## [WHAT THE TASK REQUIRES]
Reproduce the following rows verbatim.

---*---

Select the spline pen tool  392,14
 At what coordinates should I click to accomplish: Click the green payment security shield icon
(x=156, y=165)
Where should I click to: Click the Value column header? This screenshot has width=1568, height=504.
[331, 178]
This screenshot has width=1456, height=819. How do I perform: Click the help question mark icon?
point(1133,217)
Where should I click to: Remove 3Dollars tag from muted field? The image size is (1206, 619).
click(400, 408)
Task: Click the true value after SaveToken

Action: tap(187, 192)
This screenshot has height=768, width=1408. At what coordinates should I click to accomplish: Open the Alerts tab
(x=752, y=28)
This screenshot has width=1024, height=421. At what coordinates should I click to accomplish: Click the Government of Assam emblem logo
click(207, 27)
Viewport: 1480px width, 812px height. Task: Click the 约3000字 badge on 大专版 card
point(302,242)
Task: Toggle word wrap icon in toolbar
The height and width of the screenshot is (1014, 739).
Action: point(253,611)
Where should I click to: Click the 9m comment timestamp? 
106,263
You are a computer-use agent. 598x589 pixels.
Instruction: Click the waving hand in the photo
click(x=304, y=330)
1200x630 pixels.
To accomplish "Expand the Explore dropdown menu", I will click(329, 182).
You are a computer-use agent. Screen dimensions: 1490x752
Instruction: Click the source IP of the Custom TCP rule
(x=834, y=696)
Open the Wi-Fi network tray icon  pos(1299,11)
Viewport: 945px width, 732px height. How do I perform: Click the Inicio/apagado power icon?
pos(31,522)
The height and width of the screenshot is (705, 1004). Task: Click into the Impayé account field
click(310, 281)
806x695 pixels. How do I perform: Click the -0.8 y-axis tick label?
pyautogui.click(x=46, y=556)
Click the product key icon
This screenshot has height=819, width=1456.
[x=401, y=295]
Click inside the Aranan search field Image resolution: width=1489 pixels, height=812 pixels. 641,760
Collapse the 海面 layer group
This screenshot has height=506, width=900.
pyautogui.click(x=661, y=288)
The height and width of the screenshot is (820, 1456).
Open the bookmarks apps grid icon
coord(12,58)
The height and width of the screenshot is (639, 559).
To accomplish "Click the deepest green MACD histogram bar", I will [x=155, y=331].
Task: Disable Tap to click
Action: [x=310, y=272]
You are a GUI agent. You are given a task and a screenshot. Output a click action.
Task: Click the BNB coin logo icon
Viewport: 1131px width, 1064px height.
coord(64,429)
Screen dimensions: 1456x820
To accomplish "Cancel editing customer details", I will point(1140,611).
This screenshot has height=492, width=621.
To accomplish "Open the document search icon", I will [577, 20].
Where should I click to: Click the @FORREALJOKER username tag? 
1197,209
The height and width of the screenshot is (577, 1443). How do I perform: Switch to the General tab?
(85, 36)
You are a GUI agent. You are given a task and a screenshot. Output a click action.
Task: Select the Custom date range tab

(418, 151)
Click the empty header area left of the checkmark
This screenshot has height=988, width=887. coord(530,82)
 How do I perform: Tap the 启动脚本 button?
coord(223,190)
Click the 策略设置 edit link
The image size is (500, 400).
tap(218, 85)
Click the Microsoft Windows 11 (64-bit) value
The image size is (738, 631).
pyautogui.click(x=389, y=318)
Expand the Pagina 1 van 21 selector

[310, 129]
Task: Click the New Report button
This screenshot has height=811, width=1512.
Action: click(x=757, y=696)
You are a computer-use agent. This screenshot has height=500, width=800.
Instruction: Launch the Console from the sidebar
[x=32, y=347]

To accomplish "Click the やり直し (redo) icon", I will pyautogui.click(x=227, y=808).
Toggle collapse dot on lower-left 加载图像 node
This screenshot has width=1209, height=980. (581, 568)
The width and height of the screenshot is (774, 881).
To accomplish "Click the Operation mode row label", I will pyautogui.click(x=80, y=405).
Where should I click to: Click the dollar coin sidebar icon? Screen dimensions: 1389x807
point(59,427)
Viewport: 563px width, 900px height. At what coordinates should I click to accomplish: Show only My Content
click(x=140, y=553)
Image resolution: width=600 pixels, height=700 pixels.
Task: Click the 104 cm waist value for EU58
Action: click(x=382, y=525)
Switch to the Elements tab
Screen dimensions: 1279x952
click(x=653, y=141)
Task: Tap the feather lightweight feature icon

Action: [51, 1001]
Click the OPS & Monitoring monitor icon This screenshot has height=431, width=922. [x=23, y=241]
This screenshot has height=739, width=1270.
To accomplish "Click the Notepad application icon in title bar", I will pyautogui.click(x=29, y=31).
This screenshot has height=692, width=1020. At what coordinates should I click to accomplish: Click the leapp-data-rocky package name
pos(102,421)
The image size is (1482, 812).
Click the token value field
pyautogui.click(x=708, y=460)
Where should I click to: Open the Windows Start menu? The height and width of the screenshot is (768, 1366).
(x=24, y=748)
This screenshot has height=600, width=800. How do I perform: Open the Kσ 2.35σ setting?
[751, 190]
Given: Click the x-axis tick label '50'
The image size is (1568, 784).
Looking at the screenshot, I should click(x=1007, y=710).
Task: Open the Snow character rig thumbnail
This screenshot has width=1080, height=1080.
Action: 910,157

---*---

## [PROBLEM SOLUTION]
Select the spline pen tool  392,14
 At what coordinates should I click to accomplish: Click the green payment security shield icon
(x=156, y=165)
Where should I click to: Click the Value column header? This screenshot has width=1568, height=504.
[331, 178]
This screenshot has width=1456, height=819. How do I perform: Click the help question mark icon?
point(1133,217)
Where should I click to: Remove 3Dollars tag from muted field? The image size is (1206, 619).
click(400, 408)
Task: Click the true value after SaveToken

Action: tap(187, 192)
This screenshot has height=768, width=1408. At what coordinates should I click to accomplish: Open the Alerts tab
(x=752, y=28)
This screenshot has width=1024, height=421. At what coordinates should I click to accomplish: Click the Government of Assam emblem logo
click(207, 27)
Viewport: 1480px width, 812px height. Task: Click the 约3000字 badge on 大专版 card
point(302,242)
Task: Toggle word wrap icon in toolbar
The height and width of the screenshot is (1014, 739).
Action: point(253,611)
Where should I click to: Click the 9m comment timestamp? 
106,263
You are a computer-use agent. 598x589 pixels.
Instruction: Click the waving hand in the photo
click(x=304, y=330)
1200x630 pixels.
To accomplish "Expand the Explore dropdown menu", I will click(329, 182).
You are a computer-use agent. Screen dimensions: 1490x752
Instruction: Click the source IP of the Custom TCP rule
(x=834, y=696)
Open the Wi-Fi network tray icon  pos(1299,11)
Viewport: 945px width, 732px height. How do I perform: Click the Inicio/apagado power icon?
pos(31,522)
The height and width of the screenshot is (705, 1004). Task: Click into the Impayé account field
click(310, 281)
806x695 pixels. How do I perform: Click the -0.8 y-axis tick label?
pyautogui.click(x=46, y=556)
Click the product key icon
This screenshot has height=819, width=1456.
[x=401, y=295]
Click inside the Aranan search field Image resolution: width=1489 pixels, height=812 pixels. 641,760
Collapse the 海面 layer group
This screenshot has height=506, width=900.
pyautogui.click(x=661, y=288)
The height and width of the screenshot is (820, 1456).
Open the bookmarks apps grid icon
coord(12,58)
The height and width of the screenshot is (639, 559).
To accomplish "Click the deepest green MACD histogram bar", I will [x=155, y=331].
Task: Disable Tap to click
Action: [x=310, y=272]
You are a GUI agent. You are given a task and a screenshot. Output a click action.
Task: Click the BNB coin logo icon
Viewport: 1131px width, 1064px height.
coord(64,429)
Screen dimensions: 1456x820
To accomplish "Cancel editing customer details", I will point(1140,611).
This screenshot has height=492, width=621.
To accomplish "Open the document search icon", I will [577, 20].
Where should I click to: Click the @FORREALJOKER username tag? 
1197,209
The height and width of the screenshot is (577, 1443). How do I perform: Switch to the General tab?
(85, 36)
You are a GUI agent. You are given a task and a screenshot. Output a click action.
Task: Select the Custom date range tab

(418, 151)
Click the empty header area left of the checkmark
This screenshot has height=988, width=887. coord(530,82)
 How do I perform: Tap the 启动脚本 button?
coord(223,190)
Click the 策略设置 edit link
The image size is (500, 400).
tap(218, 85)
Click the Microsoft Windows 11 (64-bit) value
The image size is (738, 631).
pyautogui.click(x=389, y=318)
Expand the Pagina 1 van 21 selector

[310, 129]
Task: Click the New Report button
This screenshot has height=811, width=1512.
Action: click(x=757, y=696)
You are a computer-use agent. This screenshot has height=500, width=800.
Instruction: Launch the Console from the sidebar
[x=32, y=347]

To accomplish "Click the やり直し (redo) icon", I will pyautogui.click(x=227, y=808).
Toggle collapse dot on lower-left 加载图像 node
This screenshot has width=1209, height=980. (581, 568)
The width and height of the screenshot is (774, 881).
To accomplish "Click the Operation mode row label", I will pyautogui.click(x=80, y=405).
Where should I click to: Click the dollar coin sidebar icon? Screen dimensions: 1389x807
point(59,427)
Viewport: 563px width, 900px height. At what coordinates should I click to accomplish: Show only My Content
click(x=140, y=553)
Image resolution: width=600 pixels, height=700 pixels.
Task: Click the 104 cm waist value for EU58
Action: click(x=382, y=525)
Switch to the Elements tab
Screen dimensions: 1279x952
click(x=653, y=141)
Task: Tap the feather lightweight feature icon

Action: [51, 1001]
Click the OPS & Monitoring monitor icon This screenshot has height=431, width=922. [x=23, y=241]
This screenshot has height=739, width=1270.
To accomplish "Click the Notepad application icon in title bar", I will pyautogui.click(x=29, y=31).
This screenshot has height=692, width=1020. At what coordinates should I click to accomplish: Click the leapp-data-rocky package name
pos(102,421)
The image size is (1482, 812).
Click the token value field
pyautogui.click(x=708, y=460)
Where should I click to: Open the Windows Start menu? The height and width of the screenshot is (768, 1366).
(x=24, y=748)
This screenshot has height=600, width=800. How do I perform: Open the Kσ 2.35σ setting?
[751, 190]
Given: Click the x-axis tick label '50'
The image size is (1568, 784).
Looking at the screenshot, I should click(x=1007, y=710).
Task: Open the Snow character rig thumbnail
This screenshot has width=1080, height=1080.
Action: 910,157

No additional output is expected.